Anything else we should know “Elk’s Run” wise? Creative team still the same? What about outside media interest? Has there much?
We’re pretty outstandingly lucky to have the most prolific artists I’ve ever known on the book. Noel Tuazon and Scott Keating crank the pages out almost faster than I can write them. If it wasn’t for them, the whole thing’d fall apart. So, thankfully, they’re on board for the whole run.
The biggest change is going to be in the format of the books. The first two issues had back up features, and we’ve decided to do away with them, because they just divert attention from the main story, and our letterer Jason Hanley has taken over the book design, starting with the bumper, so the non-comic stuff’s going to have a much sharper design-smart look. I’m thrilled with how the bumper turned out, and hopefully so will our fans.
|Page from “Fused Tales”|
As for outside media, we’ve had a ton of folk interested, and some very interesting things on the horizon. But my manager would kick me in the nuts if I said anymore.
At the same time orders are being places for this, you’ve got a story in the upcoming Boom! Studios release “Fused Tales.” Talk to us about this. What’s the story you’ve cooked up? How’d you get hooked up on this book?
Fused is one Steve Niles’ earliest characters, with the series coming out through Image and Dark Horse prior to this new Boom! edition. And it’s a huge departure from what most people think of as the traditional “Niles Book.” Fused is a man trapped in a giant robot suit that’s digested his body, and become “one with him.” It’s a helluva lot of fun and everyone should definitely pick up the two earlier trades.
As for my story, Niles has been a big supporter of me pretty much from day one. He helped us out in “Western Tales of Terror” several times (including writing stories in issues #1 and #5, and setting us up with a wide array of artists) and we became pretty good friends as time went on. When he wanted to do a Fused book with a few contributors, he ‘called me up from the Minors to play with his toys. And it was a blast!
|Page from “Fused Tales”|
The story’s a pretty big departure from what people would generally think of as what I do. It’s big, bombastic action, with a giant sea monster and lots of rock ’em sock ’em fun!
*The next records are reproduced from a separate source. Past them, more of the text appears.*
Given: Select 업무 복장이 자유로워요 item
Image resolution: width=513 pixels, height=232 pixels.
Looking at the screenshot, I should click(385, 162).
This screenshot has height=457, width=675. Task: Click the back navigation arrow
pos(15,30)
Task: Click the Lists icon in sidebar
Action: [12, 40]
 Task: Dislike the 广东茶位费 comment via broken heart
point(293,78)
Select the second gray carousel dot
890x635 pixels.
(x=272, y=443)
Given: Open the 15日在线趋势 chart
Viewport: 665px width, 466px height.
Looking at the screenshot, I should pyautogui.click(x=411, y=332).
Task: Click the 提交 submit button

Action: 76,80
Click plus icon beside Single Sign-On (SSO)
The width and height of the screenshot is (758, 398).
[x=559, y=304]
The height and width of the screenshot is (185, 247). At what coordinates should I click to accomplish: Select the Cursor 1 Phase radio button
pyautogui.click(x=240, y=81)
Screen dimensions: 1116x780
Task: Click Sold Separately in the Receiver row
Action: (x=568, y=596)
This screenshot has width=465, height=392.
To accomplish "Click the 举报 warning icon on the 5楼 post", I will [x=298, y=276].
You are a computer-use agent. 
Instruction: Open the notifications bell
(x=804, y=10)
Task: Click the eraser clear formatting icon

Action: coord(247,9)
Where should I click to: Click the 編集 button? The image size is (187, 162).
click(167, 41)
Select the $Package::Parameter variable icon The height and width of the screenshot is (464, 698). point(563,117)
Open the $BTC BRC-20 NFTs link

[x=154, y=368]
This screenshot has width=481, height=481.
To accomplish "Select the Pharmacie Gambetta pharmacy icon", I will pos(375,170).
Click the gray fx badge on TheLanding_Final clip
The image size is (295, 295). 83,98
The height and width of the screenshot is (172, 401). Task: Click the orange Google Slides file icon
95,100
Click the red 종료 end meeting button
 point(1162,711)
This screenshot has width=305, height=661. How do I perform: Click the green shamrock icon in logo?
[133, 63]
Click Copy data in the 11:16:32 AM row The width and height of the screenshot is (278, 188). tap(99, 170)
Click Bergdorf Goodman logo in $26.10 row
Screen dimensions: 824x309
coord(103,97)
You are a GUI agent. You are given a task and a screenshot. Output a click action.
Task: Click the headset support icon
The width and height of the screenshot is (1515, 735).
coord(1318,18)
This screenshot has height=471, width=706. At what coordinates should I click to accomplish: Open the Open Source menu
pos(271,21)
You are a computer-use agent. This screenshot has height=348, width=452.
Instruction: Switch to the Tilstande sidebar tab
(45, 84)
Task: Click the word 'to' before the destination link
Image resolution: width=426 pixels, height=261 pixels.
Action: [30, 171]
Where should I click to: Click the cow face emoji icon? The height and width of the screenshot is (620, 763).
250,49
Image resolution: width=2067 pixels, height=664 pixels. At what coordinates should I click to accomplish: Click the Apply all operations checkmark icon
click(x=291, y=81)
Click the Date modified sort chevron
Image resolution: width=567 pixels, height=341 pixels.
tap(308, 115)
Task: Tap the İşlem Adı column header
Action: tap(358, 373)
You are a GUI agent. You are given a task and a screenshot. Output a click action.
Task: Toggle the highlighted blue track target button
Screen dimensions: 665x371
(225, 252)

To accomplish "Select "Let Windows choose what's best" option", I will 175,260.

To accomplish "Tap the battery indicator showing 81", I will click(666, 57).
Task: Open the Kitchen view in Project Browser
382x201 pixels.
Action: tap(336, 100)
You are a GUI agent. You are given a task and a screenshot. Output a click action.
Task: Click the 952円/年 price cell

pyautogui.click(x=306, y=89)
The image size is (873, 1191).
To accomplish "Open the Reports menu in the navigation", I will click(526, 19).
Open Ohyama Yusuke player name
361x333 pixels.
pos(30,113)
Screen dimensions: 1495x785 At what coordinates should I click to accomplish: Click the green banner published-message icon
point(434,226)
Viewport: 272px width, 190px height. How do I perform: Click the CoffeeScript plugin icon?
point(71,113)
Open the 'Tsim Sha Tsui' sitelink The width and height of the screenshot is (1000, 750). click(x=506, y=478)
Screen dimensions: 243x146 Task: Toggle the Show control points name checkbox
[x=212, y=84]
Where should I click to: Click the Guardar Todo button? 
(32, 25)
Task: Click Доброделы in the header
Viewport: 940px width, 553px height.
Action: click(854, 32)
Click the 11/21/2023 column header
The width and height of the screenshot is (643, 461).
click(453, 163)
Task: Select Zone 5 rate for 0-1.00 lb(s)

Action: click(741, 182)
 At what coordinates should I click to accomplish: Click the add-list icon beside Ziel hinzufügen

Sounds like fun. So what’s next for you then?
Well, “Elk’s Run” is getting close to wrapping up, and I’m working on setting up the “follow-up” to the book, which won’t be a sequel or anything like that. Just the next “big project,” which is still pretty tentative. I’ve got an Original Graphic Novel that’s about 1/3rd done, and should be on shelves sometime next year, and I’ve got a few pitches out at various publishers right now. If I have my way, you’ll be seeing a lot more of me in the next few months.